Potter and the Nocturnals grew from the roots of rock & roll in what some might call the old-fashioned way; For the first two years, Potter and the band teamed up with friends to run their "Ragged Company" label from her dad's old sign shop, handling everything from CD graphics to booking the tours. In 2005 they joined forces with indie911 founder Justin Goldberg after reading his music industry book suggesting new artists should tour instead of look for record deals. The group turned down their first label offer and chose instead to sign on with booking agent Hank Sacks, now with Monterey Peninsula Artists, and began playing a countless number of music festivals and opening slots until gradually building great word of mouth. Their sound?
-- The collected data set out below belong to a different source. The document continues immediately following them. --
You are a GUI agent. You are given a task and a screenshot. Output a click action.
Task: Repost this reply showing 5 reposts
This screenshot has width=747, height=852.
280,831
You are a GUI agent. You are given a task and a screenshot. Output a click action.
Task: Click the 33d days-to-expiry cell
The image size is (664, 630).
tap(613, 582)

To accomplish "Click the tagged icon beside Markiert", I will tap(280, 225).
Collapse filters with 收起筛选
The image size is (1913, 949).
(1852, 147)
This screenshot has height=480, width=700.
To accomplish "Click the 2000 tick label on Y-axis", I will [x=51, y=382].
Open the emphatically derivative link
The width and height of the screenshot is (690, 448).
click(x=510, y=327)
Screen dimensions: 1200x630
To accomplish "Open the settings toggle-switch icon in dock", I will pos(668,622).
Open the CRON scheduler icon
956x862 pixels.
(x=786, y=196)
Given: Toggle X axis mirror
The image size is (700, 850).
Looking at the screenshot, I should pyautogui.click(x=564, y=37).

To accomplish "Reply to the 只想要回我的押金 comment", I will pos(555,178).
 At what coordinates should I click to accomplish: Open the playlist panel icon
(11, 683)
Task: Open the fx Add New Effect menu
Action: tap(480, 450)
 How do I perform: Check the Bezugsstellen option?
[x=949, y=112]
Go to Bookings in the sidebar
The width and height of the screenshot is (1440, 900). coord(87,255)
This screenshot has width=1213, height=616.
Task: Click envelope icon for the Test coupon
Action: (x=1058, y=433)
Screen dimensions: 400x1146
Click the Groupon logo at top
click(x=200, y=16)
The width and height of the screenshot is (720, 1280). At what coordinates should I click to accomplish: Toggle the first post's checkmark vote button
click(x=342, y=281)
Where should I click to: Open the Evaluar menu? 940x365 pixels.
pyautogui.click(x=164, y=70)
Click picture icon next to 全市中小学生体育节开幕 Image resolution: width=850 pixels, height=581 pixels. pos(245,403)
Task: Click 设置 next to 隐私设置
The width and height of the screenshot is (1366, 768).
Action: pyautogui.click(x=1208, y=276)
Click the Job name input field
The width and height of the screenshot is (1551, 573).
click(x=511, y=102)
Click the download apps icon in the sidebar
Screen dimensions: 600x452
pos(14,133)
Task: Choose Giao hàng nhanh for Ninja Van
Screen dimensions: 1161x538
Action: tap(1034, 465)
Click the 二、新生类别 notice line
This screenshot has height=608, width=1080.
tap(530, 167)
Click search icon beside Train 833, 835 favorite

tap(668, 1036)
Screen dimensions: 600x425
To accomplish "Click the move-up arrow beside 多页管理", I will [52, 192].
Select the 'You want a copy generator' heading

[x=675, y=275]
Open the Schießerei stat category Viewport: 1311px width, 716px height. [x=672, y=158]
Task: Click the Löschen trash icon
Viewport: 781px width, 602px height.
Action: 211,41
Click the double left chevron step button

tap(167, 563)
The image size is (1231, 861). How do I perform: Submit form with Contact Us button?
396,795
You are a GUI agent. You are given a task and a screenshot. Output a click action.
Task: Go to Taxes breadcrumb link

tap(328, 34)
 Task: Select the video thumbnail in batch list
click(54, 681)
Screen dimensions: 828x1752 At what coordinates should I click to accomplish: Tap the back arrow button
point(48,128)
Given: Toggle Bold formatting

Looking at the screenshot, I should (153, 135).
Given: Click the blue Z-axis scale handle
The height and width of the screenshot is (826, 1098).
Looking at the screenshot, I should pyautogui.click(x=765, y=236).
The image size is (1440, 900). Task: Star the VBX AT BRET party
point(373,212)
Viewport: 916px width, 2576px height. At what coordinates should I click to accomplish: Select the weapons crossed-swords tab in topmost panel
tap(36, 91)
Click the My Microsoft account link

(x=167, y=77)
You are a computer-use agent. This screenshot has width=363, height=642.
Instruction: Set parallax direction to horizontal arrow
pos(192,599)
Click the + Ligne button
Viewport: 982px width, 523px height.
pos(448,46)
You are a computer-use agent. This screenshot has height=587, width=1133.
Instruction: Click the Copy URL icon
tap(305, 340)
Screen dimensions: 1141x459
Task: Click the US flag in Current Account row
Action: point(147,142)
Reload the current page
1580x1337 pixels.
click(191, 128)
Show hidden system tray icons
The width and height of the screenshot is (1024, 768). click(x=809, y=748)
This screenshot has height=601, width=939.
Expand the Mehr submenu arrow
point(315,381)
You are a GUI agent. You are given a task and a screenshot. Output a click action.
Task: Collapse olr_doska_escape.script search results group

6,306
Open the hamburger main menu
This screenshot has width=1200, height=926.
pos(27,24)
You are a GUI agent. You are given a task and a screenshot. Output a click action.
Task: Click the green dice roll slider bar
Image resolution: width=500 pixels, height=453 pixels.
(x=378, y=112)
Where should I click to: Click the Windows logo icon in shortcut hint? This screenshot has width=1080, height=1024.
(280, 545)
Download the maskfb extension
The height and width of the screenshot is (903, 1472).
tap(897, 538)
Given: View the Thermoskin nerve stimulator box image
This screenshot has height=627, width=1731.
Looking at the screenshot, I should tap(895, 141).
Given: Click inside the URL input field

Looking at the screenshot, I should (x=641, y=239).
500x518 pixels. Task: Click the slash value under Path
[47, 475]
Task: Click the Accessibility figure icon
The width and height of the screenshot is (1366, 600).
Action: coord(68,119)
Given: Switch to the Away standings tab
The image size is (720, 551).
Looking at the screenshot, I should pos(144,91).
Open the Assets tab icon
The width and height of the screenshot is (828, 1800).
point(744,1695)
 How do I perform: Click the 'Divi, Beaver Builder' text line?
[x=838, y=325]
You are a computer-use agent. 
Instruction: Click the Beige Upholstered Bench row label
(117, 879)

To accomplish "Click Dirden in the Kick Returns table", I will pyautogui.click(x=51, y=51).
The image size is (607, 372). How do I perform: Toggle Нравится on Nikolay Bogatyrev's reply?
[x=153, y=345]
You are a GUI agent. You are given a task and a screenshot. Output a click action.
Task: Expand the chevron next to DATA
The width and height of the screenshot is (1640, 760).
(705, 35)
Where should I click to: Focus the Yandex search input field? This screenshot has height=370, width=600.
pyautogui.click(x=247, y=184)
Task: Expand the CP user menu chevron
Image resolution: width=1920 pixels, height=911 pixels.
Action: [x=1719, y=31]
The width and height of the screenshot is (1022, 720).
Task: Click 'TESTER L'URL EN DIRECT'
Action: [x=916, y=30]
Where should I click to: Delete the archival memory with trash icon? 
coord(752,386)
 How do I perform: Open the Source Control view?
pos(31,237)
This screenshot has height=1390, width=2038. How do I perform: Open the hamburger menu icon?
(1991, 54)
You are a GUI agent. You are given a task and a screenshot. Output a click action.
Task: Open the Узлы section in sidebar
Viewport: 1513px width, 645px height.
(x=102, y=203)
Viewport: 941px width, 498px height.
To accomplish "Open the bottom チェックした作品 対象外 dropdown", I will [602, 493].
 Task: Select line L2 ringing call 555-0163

They're a neoclassic rock & roll band possessing bona fide chops, a natural sense of dynamics and a palate containing all the useful colors, and these qualities allow them to stretch out onstage, to riveting effect. Perhaps their greatest asset is the ability to transcend genres, never content to settle into one predefined sound. GPN were once the up-and-coming darlings of the modern jazz and blues scene, receiving incessant comparisons to Norah Jones and Lucinda Williams. Yet their magnetic live shows and dedication to the road earned the band a warm welcoming from the jam-band community, leading to two nominations at the 2006 Jammy's. At the same time, This is Somewhere is a testament to the band's true roots - pure rock music. The influence of predecessors The Band, The Rolling Stones, and Little Feat is clear. Still, GPN's raw passion and uncompromising politics more directly evoke the memory of the great Neil Young & Crazy Horse, whose Everybody Knows This Is Nowhere served as one of the inspirations for the album title.
Following those two years of virtually nonstop roadwork on a national scale sharing the stages with such legends as Taj Mahal and Mavis Staples, including a bravura performance at last year's Bonnaroo Music Festival ("Touring is a big part of who we are," says Grace), the band has upped the ante considerably on the aptly titled This Is Somewhere. The sessions were conducted in a Los Angeles studio with song-centric producer Mike Daly, who has forged a booming career for himself after coming on the radar as Whiskeytown's resident multi-instrumentalist; A-list engineer Joe Chicarelli, who joined the project between his co-production of the Shins' Wincing the Night Away and setting up a Nashville studio for the White Stripes album project; and mix master Michael Brauer, whose credits span from Coldplay's Parachutes to My Morning Jacket's Acoustic Citousca.
And just like that, this surprising and deeply resonant album lifts Potter and the Nocturnals into the rarefied stratum presently occupied by Wilco and My Morning Jacket--bands that combine a reverence for rock's rich heritage with a sense of adventure and a need to express something honest and heartfelt. We can't have too many of those, can we? Welcome to the club, kids.